● Exercise prompt: The word "Task" marks the lines to copy; find all of them in the entries below.

● Entries shown:
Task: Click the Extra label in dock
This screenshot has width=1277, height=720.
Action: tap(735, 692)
--
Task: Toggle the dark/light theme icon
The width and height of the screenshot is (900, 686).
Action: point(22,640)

● Expected output:
Task: Click the Extra label in dock
Task: Toggle the dark/light theme icon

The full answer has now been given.